-------- GIVEN INFORMATION
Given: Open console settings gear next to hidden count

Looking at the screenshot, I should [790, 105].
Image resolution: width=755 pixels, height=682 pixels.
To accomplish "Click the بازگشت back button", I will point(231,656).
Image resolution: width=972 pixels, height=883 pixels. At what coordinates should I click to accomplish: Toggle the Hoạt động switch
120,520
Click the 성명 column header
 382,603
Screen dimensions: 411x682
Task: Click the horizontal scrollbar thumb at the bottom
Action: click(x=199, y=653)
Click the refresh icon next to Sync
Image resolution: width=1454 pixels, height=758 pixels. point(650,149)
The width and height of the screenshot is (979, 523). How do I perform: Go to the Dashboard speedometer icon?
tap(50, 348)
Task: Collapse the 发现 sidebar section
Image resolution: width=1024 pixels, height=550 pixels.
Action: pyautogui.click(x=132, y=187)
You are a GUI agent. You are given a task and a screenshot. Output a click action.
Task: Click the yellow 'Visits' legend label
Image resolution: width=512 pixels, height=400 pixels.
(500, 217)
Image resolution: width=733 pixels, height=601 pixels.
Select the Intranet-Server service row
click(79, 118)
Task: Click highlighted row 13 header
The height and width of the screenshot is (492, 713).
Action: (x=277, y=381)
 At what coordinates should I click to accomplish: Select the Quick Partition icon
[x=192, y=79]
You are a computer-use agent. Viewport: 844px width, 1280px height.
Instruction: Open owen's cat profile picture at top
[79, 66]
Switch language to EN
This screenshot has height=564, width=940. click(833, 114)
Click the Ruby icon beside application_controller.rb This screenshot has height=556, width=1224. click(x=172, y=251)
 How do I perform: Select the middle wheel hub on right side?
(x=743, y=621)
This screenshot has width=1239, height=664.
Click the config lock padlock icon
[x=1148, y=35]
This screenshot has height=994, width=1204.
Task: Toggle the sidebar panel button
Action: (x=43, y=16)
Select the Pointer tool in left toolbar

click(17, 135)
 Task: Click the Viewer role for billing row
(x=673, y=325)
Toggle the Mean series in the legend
----------------
• EXERCISE DETAILS:
All records above are to be output again exactly as they stand.

• ANSWER SECTION:
Given: Open console settings gear next to hidden count

Looking at the screenshot, I should [790, 105].
Image resolution: width=755 pixels, height=682 pixels.
To accomplish "Click the بازگشت back button", I will point(231,656).
Image resolution: width=972 pixels, height=883 pixels. At what coordinates should I click to accomplish: Toggle the Hoạt động switch
120,520
Click the 성명 column header
 382,603
Screen dimensions: 411x682
Task: Click the horizontal scrollbar thumb at the bottom
Action: click(x=199, y=653)
Click the refresh icon next to Sync
Image resolution: width=1454 pixels, height=758 pixels. point(650,149)
The width and height of the screenshot is (979, 523). How do I perform: Go to the Dashboard speedometer icon?
tap(50, 348)
Task: Collapse the 发现 sidebar section
Image resolution: width=1024 pixels, height=550 pixels.
Action: pyautogui.click(x=132, y=187)
You are a GUI agent. You are given a task and a screenshot. Output a click action.
Task: Click the yellow 'Visits' legend label
Image resolution: width=512 pixels, height=400 pixels.
(500, 217)
Image resolution: width=733 pixels, height=601 pixels.
Select the Intranet-Server service row
click(79, 118)
Task: Click highlighted row 13 header
The height and width of the screenshot is (492, 713).
Action: (x=277, y=381)
 At what coordinates should I click to accomplish: Select the Quick Partition icon
[x=192, y=79]
You are a computer-use agent. Viewport: 844px width, 1280px height.
Instruction: Open owen's cat profile picture at top
[79, 66]
Switch language to EN
This screenshot has height=564, width=940. click(833, 114)
Click the Ruby icon beside application_controller.rb This screenshot has height=556, width=1224. click(x=172, y=251)
 How do I perform: Select the middle wheel hub on right side?
(x=743, y=621)
This screenshot has width=1239, height=664.
Click the config lock padlock icon
[x=1148, y=35]
This screenshot has height=994, width=1204.
Task: Toggle the sidebar panel button
Action: (x=43, y=16)
Select the Pointer tool in left toolbar

click(17, 135)
 Task: Click the Viewer role for billing row
(x=673, y=325)
Toggle the Mean series in the legend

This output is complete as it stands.